Une employée de maison réduite à l’esclavage

Une jeune femme de 19 ans, originaire de Fianarantsoa a été recrutée en août 2017. Avant d’être amenée à Diego Suarez, une personne d’Antananarivo l’a réceptionnée et lui a pris ses papiers (carte d’identité et copie de son acte de naissance). Elle est restée une nuit chez cette personne avant d’être envoyée à Diego Suarez et là, on lui a expliqué le travail qu’elle doit faire. Au début, il a été prévu qu’elle serait payée 50 000 ariary par mois. Depuis son arrivée, la jeune fille a travaillé pour cette famille, « c’était l’enfer » dit-elle. Elle a été obligée de dormir à même le sol durant 4 mois, de plus son salaire était tout le temps réduit car elle devait rembourser ses frais de déplacement d’Antananarivo à Diego Suarez, sans en avoir été informée au départ. La jeune employée était par ailleurs mal nourrie et le plus grave était qu’à chaque fois que son employeur était ivre, celui-ci essayait de la forcer à avoir des rapports sexuels avec lui. Comme elle refusait, l’homme lui proférait d'horribles insultes. Elle a pu partir grâce à l’aide de gens de bonne volonté. Au mois de novembre 2017, elle a déposé une doléance auprès de la direction régionale de la population. Cette direction a convoqué les employeurs, mais ces derniers ne sont jamais venus. Ce qui a déclenché le signalement effectué par la direction de la population à l’endroit de la police judiciaire. Malgré de nombreuses demandes relatives aux papiers de la victime, les employeurs ont toujours refusé de les rendre. La police a alors déferré le dossier au parquet. Le substitut du procureur a convoqué les employeurs qui ont enfin rendu les papiers de la jeune femme et ont payé le solde de son salaire du mois de novembre. Le dossier a été transféré au tribunal le premier mars pour traite de personne.

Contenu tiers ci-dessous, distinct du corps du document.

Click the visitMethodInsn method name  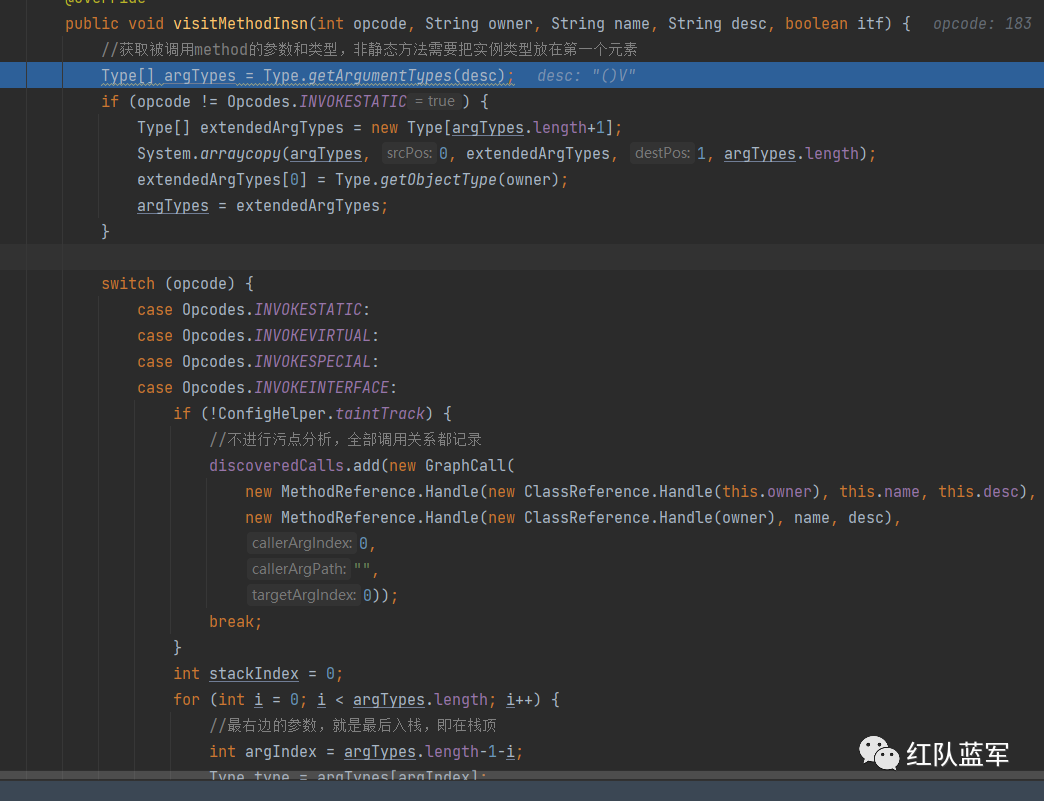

A notre époque est-il encore possible de pratiquer quasi impunément des actes d'esclavage envers les employés de maison ? Tout être humain a droit au respect et à un minimum vital, manger à sa faim, un endroit pour dormir, des horaires normaux de travail, un jour de repos par semaine et une rémunération adéquate au travail.

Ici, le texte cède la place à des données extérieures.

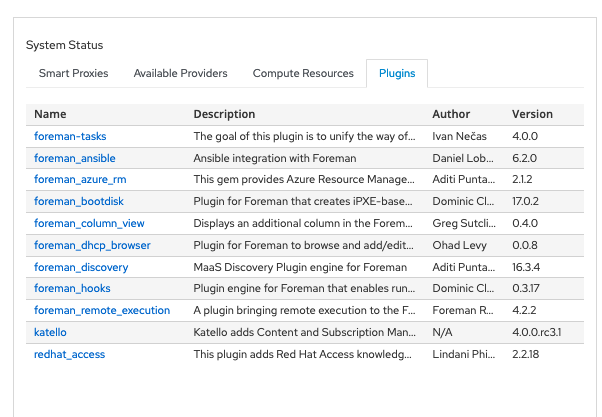Click the foreman_column_view link
The height and width of the screenshot is (417, 602).
pyautogui.click(x=89, y=223)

Une jeune fille offerte aux viols sur fond de négociation

Une adolescente de 15 ans issue de milieu rural a été abusée sexuellement par un ami de la personne à laquelle sa mère a confié sa garde. Sa mère a dû partir de toute urgence car son mari était gravement malade. La mère a alors laissé sa fille de 15 ans ainsi que trois autres enfants à sa meilleure amie qu’elle dit considérer comme sa propre sœur. La meilleure amie en question a une connaissance qui s’est intéressé à l’adolescente. Le contenu de l’accord que les deux individus ont conclu n’est pas connu, mais une nuit, la dame a fait sortir l’enfant dans la cour en pleine nuit. L’homme l’a récupérée et lui a dit qu’il s’occuperait bien d’elle. Mais une fois chez lui, elle a été violée, elle a été abusée sexuellement pendant plusieurs jours. Les frères et sœurs de la jeune victime ont réussi à prévenir leur mère. Celle-ci s’est accourue, mais lorsqu’elle a parvenu à la récupérer, sa fille était déjà enceinte. L’homme a tenté de dissuader la mère en avançant un lien conjugal. Ce que la mère a réfuté. Sa fille n’a que 15 ans, elle prévoyait pour elle un avenir meilleur et voulait qu'elle fasse des études, pas qu'elle soit mariée, ni être mère à 15 ans. Elle a alors porté plainte auprès de la police et le dossier a été déféré au parquet. Mardi 5 mars, les audiences du parquet ont eu lieu. Après avoir été appelé à la barre, l’homme a été placé en mandat de dépôt, le motif évoqué était le détournement de mineur. Les consultants canadiens qui suivent de près ces affaires sont docteur en droit et avocat, enseignant dans plusieurs universités. Ils relèvent le fait que le tribunal n’a pas pris en compte la notion de viol dans le procès et n’a pas considéré le mariage forcé alors que celui-ci est assimilé à une traite de personne comme le dispose la loi 2014-040 sur la traite des êtres humains. Les condamnations sont tombées le 13 mars. La dame qui a conduit la mineure au violeur et ce dernier sont chacun condamnés à un emprisonnement de deux ans avec sursis et 100 mille ariary d’amende seulement. A titre de dommage et intérêt, les coupables versent 2 millions ariary à la victime.